Healing the Sick, Once Again

Healing the Sick, Once Again

This week saw many political happenings worth writing about, each of which will fill many a political column. There was the Georgia Governor’s signing a new law allowing “concealed carry” permit holders to carry their guns onto all public colleges and universities, whether students, faculty, or visitors. There was the resounding defeat in France of a politician whose platform centered on making her country great again, on rejecting multinational solutions to crises, on cracking down on immigrants and especially Muslim immigrants. There was the federal funding bill that did not “Build the Wall” or defund Planned Parenthood or cut funding for scientific research. But most importantly, there was the passage in the House of Representatives of the American Health Care Act (AHCA), which if enacted in the Senate and signed by the President would repeal Obamacare and replace it with something much less.

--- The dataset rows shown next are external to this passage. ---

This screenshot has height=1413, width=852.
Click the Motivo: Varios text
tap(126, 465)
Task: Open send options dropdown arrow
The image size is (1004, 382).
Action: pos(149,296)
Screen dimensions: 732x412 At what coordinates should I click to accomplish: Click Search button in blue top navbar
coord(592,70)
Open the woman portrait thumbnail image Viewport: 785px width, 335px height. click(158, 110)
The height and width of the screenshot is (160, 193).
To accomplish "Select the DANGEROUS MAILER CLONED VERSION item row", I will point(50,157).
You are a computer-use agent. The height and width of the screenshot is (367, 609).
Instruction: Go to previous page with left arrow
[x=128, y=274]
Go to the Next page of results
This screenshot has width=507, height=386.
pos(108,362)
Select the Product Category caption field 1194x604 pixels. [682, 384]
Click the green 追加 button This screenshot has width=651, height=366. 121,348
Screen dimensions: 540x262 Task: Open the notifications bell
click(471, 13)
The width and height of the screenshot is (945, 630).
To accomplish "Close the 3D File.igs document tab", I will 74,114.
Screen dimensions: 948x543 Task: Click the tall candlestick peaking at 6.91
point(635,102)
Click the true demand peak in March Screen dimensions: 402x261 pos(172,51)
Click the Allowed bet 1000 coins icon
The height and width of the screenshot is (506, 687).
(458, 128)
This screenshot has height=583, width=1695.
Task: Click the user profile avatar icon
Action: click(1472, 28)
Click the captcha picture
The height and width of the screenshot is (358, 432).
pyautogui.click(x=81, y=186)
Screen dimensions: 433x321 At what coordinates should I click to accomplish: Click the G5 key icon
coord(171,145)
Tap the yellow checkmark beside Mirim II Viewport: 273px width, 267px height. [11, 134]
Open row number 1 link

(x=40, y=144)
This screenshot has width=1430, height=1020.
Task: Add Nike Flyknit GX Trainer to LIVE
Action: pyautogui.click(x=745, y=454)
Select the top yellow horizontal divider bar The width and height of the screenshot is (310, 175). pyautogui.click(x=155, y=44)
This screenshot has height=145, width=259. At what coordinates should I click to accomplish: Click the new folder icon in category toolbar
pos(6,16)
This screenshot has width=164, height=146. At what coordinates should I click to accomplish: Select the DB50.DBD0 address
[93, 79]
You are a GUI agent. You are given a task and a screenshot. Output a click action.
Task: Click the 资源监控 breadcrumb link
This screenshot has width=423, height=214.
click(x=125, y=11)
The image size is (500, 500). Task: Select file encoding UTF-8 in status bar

This column has more than once addressed four themes central to the religions most of us declare that we support: feeding the hungry, welcoming the stranger, caring for our planet, and healing the sick. Revisiting that last one, how well are our elected leaders doing to ensure we as a society heal the sick?

One of the original purposes of President Obama’s Affordable Care Act was to expand Medicaid to provide coverage to individuals and families with incomes up to 133% of the federal poverty level. Following a Supreme Court review this Medicaid expansion became optional; several states, including South Carolina, chose to opt out. All federal taxpayers paid the additional cost, but only some states’ poor received the additional benefit. The AHCA now prohibits further expansion of that benefit; its funding is to be zeroed out.

There is a question, the benefit to whom? The answer is to those who are poor, but not so poor as to qualify for Medicaid. Absent Obamacare, these working people too often had to choose whether to pay for food, shelter, and clothing on the one hand, or for some medical insurance on the other. Disposable income is not a concept for such families. Their children are in public schools, because we as a society rightly consider education to be a “free” benefit not requiring an additional fee that some could not afford. We reason that public education benefits all of us: we are all better off when the children of poor families are educated. And yet we apparently don’t see it the same way, when talking about their physical health. We don’t note that we are better off at the store if the people shopping with us are healthy, not to mention the clerks who check our groceries, many of whom qualify as “working poor.”

Several national churches have joined the AARP, the American Medical Association and other organizations in opposing the draft AHCA. It is now up to the Senate to decide. Will we continue to be a society whose core values include feeding the hungry, welcoming the stranger, caring for our planet, and, yes, healing the sick? Let us all hope that the answer is “yes.”